Изгнание с политработы. Ст. Игумново весной 1947 годаВзаимные отношения с начальником по политчасти лейтенантом Ведерниковым после «игрушечного скандала» перед Рождеством не улучшились. Он не мог забыть, что старший антифашистского актива его подвел. Хороший дипломат должен был знать, что струна может порваться под повышенным напряжением. Но я родился в начале мая — Телец, — и тельцы хорошими дипломатами не бывают. Так и судьба шла своей тропой.
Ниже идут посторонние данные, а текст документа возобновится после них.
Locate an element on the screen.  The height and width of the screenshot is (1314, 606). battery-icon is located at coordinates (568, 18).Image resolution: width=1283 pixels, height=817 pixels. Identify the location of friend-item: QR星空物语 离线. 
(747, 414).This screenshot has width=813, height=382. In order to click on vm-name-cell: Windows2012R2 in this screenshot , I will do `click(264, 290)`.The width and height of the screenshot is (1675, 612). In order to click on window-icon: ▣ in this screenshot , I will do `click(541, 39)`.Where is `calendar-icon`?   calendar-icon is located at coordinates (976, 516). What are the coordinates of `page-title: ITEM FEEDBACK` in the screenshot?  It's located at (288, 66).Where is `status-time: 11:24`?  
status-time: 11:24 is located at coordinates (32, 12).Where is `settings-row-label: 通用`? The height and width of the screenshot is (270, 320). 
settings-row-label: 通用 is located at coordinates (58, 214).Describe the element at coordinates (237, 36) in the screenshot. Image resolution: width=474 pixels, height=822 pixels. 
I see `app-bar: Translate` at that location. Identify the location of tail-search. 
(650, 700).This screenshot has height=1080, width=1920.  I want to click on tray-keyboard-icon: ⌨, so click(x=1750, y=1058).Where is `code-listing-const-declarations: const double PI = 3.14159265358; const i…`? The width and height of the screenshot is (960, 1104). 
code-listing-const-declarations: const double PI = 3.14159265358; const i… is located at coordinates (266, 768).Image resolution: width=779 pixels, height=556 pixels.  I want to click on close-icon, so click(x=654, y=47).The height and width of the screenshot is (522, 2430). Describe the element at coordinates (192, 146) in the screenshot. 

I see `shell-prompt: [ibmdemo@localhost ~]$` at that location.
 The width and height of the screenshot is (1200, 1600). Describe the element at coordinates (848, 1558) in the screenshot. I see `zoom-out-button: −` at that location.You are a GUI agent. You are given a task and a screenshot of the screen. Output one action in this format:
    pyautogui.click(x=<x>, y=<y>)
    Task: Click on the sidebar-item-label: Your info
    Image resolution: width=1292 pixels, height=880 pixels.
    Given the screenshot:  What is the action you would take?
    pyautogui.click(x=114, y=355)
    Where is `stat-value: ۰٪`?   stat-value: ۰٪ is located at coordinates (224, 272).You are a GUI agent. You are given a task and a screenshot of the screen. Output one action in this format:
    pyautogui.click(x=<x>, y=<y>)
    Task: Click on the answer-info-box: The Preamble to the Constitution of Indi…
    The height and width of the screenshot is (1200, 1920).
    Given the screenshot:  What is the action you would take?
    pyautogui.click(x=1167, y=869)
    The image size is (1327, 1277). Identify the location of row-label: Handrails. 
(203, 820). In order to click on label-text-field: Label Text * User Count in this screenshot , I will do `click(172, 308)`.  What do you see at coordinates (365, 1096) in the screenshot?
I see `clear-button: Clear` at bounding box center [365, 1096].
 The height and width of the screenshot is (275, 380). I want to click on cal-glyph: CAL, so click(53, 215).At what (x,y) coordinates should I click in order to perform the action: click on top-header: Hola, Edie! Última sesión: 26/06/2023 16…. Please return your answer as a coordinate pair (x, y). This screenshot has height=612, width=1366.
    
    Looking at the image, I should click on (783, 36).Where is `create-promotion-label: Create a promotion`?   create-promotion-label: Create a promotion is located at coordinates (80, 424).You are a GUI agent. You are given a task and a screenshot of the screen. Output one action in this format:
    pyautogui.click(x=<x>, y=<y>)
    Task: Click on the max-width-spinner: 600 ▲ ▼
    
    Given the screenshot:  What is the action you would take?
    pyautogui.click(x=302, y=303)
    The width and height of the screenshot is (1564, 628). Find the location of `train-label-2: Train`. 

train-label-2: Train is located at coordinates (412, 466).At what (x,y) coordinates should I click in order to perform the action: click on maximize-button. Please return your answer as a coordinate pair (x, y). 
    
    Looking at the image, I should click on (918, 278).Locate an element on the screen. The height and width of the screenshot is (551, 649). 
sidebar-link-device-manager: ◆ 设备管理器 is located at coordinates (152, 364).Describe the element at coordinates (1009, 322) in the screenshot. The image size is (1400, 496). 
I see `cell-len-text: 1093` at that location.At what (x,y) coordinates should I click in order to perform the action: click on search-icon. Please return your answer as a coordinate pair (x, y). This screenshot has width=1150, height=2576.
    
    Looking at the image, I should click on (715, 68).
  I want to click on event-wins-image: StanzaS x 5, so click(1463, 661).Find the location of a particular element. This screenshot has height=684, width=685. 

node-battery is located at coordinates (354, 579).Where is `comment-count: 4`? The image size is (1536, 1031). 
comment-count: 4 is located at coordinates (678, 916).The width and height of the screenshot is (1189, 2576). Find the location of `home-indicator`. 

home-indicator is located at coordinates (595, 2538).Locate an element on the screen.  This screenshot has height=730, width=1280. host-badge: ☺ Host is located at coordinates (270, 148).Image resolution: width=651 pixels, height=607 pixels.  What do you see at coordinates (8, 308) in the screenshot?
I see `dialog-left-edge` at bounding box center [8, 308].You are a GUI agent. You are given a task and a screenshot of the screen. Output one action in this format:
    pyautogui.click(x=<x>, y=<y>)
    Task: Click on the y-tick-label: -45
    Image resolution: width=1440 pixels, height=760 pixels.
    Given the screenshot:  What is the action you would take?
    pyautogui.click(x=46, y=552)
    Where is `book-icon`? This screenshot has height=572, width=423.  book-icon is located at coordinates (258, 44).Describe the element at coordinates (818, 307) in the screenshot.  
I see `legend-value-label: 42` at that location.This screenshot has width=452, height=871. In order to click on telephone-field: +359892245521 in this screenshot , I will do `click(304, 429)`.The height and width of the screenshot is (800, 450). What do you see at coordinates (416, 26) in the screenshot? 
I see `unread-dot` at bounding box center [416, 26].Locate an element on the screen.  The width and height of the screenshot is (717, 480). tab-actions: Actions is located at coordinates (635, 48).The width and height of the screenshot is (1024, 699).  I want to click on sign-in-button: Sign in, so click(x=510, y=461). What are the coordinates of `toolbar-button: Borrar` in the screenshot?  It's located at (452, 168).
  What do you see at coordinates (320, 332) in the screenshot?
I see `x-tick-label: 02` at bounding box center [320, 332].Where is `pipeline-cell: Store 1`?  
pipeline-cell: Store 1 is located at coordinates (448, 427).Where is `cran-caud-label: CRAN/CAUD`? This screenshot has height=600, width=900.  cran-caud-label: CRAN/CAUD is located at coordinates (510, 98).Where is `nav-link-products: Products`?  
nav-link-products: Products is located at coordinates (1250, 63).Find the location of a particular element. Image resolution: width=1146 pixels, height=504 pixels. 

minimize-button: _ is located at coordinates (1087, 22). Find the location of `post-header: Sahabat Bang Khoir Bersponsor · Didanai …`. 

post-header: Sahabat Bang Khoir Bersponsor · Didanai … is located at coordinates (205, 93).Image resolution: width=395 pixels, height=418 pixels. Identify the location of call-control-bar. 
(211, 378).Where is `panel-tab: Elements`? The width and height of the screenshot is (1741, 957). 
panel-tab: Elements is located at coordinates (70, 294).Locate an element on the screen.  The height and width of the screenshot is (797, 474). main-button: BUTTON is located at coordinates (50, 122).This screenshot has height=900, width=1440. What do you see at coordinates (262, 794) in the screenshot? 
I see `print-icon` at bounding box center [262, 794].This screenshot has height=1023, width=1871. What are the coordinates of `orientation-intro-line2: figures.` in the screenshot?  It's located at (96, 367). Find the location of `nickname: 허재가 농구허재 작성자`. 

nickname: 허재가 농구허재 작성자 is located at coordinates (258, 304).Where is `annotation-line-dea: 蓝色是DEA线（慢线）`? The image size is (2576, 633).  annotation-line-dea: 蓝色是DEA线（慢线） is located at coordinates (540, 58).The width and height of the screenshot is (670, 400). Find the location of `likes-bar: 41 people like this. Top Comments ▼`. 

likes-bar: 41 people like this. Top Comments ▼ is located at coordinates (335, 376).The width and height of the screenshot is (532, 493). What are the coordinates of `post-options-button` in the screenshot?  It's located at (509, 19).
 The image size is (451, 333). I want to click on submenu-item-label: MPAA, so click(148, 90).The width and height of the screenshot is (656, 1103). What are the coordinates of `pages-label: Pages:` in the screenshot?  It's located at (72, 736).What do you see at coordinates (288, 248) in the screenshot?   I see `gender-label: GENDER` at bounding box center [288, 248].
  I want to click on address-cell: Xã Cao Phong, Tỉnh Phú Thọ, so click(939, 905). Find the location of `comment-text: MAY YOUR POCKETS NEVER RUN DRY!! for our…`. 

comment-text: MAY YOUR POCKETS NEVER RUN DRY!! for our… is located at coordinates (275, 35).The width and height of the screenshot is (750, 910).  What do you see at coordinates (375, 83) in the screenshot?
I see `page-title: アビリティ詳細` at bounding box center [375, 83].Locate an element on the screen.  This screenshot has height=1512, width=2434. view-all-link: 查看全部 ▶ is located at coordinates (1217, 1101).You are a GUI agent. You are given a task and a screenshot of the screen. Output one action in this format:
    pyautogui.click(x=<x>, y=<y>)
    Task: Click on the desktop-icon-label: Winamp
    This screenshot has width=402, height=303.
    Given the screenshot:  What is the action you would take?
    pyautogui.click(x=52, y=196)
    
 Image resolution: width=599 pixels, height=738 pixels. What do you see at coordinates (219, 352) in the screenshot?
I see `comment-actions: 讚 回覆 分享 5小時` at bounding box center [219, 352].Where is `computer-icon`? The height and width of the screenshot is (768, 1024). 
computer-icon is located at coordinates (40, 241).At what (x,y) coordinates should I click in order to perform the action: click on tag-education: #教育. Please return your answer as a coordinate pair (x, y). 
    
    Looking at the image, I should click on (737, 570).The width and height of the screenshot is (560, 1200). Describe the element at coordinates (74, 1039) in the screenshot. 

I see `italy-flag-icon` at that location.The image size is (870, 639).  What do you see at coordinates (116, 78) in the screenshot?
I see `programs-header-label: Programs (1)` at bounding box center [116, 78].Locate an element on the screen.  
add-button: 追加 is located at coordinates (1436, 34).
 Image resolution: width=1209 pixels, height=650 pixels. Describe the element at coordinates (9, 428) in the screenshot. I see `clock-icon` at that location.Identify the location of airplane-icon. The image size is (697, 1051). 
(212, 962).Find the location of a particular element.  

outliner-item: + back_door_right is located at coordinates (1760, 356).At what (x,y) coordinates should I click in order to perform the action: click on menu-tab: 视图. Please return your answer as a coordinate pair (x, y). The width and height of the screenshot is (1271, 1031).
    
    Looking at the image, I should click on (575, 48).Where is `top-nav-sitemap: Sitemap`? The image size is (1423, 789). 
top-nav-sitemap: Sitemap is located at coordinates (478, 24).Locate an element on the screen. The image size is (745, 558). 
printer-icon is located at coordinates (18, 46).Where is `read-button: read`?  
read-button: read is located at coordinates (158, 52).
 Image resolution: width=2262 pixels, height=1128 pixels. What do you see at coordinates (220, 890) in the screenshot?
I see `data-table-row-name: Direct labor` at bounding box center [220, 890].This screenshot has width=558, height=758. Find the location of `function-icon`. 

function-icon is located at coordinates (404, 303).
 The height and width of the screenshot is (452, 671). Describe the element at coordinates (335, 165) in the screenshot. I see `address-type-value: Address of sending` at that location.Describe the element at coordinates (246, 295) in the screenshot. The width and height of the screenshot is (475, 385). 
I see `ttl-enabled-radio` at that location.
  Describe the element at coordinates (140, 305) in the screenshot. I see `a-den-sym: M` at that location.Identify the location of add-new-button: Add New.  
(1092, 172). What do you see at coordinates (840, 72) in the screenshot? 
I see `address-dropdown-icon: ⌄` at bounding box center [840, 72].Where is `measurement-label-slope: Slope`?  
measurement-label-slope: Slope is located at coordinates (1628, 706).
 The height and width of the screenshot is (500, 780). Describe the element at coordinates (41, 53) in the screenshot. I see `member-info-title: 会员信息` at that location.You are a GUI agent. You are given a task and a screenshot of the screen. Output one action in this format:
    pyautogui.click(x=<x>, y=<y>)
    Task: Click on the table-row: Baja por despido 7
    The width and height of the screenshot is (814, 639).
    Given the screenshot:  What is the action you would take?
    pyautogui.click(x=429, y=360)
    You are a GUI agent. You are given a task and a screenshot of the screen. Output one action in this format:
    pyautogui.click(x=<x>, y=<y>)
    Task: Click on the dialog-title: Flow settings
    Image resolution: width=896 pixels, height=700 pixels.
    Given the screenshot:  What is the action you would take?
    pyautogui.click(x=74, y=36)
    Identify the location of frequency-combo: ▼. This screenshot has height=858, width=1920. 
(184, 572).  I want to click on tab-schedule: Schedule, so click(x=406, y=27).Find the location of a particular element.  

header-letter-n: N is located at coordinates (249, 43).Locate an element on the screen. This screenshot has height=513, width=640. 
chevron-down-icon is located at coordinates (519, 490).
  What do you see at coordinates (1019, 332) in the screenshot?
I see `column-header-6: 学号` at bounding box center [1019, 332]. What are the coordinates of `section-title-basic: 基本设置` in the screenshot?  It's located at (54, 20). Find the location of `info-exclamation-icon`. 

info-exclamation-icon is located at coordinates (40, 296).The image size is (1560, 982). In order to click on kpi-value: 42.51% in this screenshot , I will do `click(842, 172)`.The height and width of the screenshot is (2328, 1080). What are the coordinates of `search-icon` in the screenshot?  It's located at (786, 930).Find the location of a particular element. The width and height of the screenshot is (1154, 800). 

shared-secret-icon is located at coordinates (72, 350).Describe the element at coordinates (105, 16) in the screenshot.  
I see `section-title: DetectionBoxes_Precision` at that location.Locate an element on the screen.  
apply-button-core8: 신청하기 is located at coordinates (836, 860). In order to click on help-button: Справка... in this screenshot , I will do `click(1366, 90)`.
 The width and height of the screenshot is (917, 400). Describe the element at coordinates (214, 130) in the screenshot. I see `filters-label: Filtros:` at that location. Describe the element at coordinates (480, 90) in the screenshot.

Для информации немецких военнопленных в Москве с участием Германского национального комитета свободной Германии издавалась на немецком языке еженедельная газета «Freies Deutschland» (Свободная Германия). Начиная приблизительно с весны 1944 года эта газета регулярно доставлялась в лагеря в нескольких экземплярах. К обязанностям активистов прибавилась и читка этих газет, как мероприятие просвещения немцев в духе социализма и коммунизма. Палитра известий включала в себя информацию о жизни и политическом развитии Германии как восточной, так и западной. Стиль пропаганды многим из нас ну никак не нравился. Недовольны односторонним представлением событий были не только «политически рядовые военнопленные». Слишком уж неуклюже редакция составляла статьи, и тем самым мешала активистам распространять ту идеологию, которую в СССР тогда считали социалистической.
В один прекрасный день Ведерников обращается ко мне:
— Фритцше, будет читательская конференция газеты Freies Deutschland.
— Что это такое? — спрашиваю.
— Приезжают из Москвы представители редакции, в том числе — может быть — даже главный редактор. Пусть соберутся военнопленные и выскажут свое мнение о содержании газетных статей. Редакция учтет суть этих высказываний и на этой базе повысит качество газеты. Но выступления должны быть хорошо подготовлены. Надо выбрать способных ораторов, дать им тему и написать конспект выступления. Срок тебе только 10 суток. Конспекты покажешь мне, для утверждения.
— Есть господин лейтенант, — отвечаю, а мысли мои улетают в совершенно недопустимое направление. Зачем утвердить? Зачем определить темы? Такие выступления не могут иметь ничего общего с действительным мнением массы военнопленных. Если в конспекте будет критика, то Ведерников подтверждение не даст. Важно все-таки сказать редакторам, как на деле можно улучшить эффективность газетной пропаганды. Значит, придется мне выступить без конспекта и таким путем помочь редакторам. И только на эту цель направились мои размышления.